# 08 and newer Nissan owners with CVT transmissions, read this



## louvit (Dec 30, 2016)

I just had a new trans installed by Nissan in my 08 Rouge. Nissan is aware that the CVT trans sucks so they extended the warranty to 10 years 120,000 miles. If yours is wining or anything get it there quick! Hope this helps someone.


----------



## tohunt4me (Nov 23, 2015)

Nissan had such a good reputation.
Ford and Nissan has been plagued with transmission problems.
Standard shift transmissions are exempt.


----------



## Ramo (Jun 14, 2017)

That's why it's good to do your research before buying a new car. Buy Manual it last longer.


----------



## The Gift of Fish (Mar 17, 2017)

tohunt4me said:


> Nissan had such a good reputation.


Until they teamed up with Renault. The French make excellent pastries, wine, crepes etc. Cars... not so much.


----------



## UberDez (Mar 28, 2017)

Ford transmissions are really only problems in their 4cyl cars their transmissions in bigger cars are very Stout
The worst is the focus and Fiesta dry dual clutch automatic not sure what they were thinking with that design

Every manufacturer has issues with their cvt transmissions, I get that they get better gas mileage but it's annoying that so many cars only have a CVT or nothing option. I will never own a CVT equipped car


----------



## louvit (Dec 30, 2016)

Do you people know what the CVT is?. The trans does not shift, you will never feel a shift. CVT is *C*ontinuous *V*elocity *T*ransmission. The car they gave me as a loaner while mine was being fixed was a 2017 Rouge and they are still using them. I guess they found the problem. What I do like is that it has paddle shifter on the steering wheel in case you have to downshift for more power to get on highway or something. Paddle shifting is awesome....lol


----------



## UberDez (Mar 28, 2017)

louvit said:


> Do you people know what the CVT is?. The trans does not shift, you will never feel a shift. CVT is *C*ontinuous *V*elocity *T*ransmission. The car they gave me as a loaner while mine was being fixed was a 2017 Rouge and they are still using them. I guess they found the problem. What I do like is that it has paddle shifter on the steering wheel in case you have to downshift for more power to get on highway or something. Paddle shifting is awesome....lol


Paddle Shifters on a CVT are about as pointless as it gets

also it's not Continuous VELOCITY transmission it's a Continuous VARIABLE Transmission


----------



## wk1102 (Dec 25, 2015)

louvit said:


> Do you people know what the CVT is?. The trans does not shift, you will never feel a shift. CVT is *C*ontinuous *V*elocity *T*ransmission. The car they gave me as a loaner while mine was being fixed was a 2017 Rouge and they are still using them. I guess they found the problem. What I do like is that it has paddle shifter on the steering wheel in case you have to downshift for more power to get on highway or something. Paddle shifting is awesome....lol


CVTs have been around a long time and a lot of companies use them. Nissan had issues with them for a few years. I tjink 2010 and newer don't get the extension.

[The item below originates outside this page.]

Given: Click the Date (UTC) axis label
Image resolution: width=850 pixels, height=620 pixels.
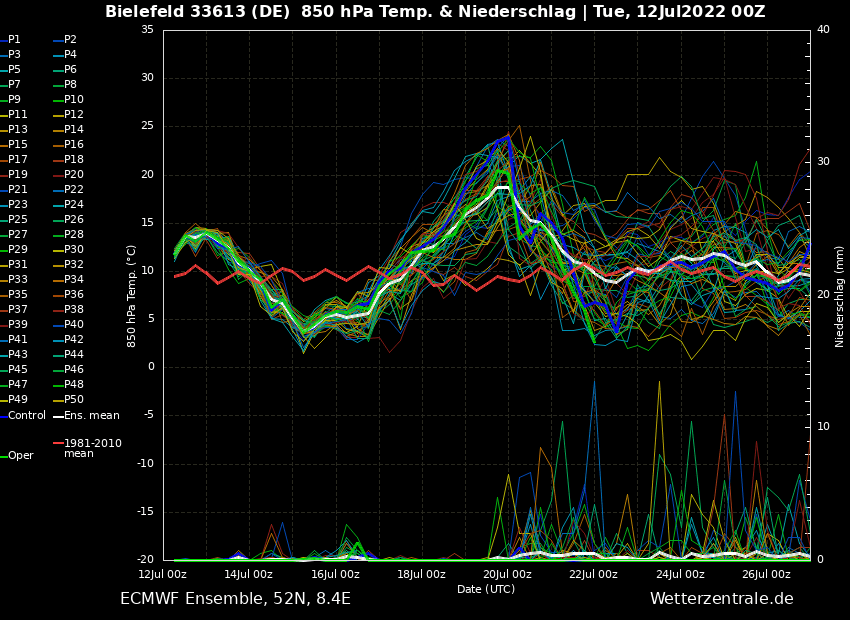Looking at the screenshot, I should tap(486, 589).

Here's a fun fact, 2009 and younger Nissan s with a digital odometer do not back up the mileage anywhere. It's stored on a chip on the actual odometer.



louvit said:


> I just had a new trans installed by Nissan in my 08 Rouge. Nissan is aware that the CVT trans sucks so they extended the warranty to 10 years 120,000 miles. If yours is wining or anything get it there quick! Hope this helps someone.


Keep up with radiator fluid changes and transmission fluid changes. (Drain and refill not a full flush and use niassiam cvt fluid) you only have a few months of warrantee left. Heat/friction is a killer to theses things.

I had mine replaced July last year.


----------



## louvit (Dec 30, 2016)

UberDezNutz said:


> Paddle Shifters on a CVT are about as pointless as it gets
> 
> also it's not Continuous VELOCITY transmission it's a Continuous VARIABLE Transmission


thanks for the correction...lol and the paddle shifter comes in handy once in a while when merging onto a highway, I hit it twice and go from 6th gear to 4th....


----------



## kevink (Apr 18, 2016)

GM messed with CVTs for a brief spell in the early 4 cylinder Saturn VUEs and ION coupes. The called it the VTi. They ended up extending the warranties on them much like Nissan has and for the same reasons (chronic premature failure). They never did get them right and didn't persevere with them thankfully.


----------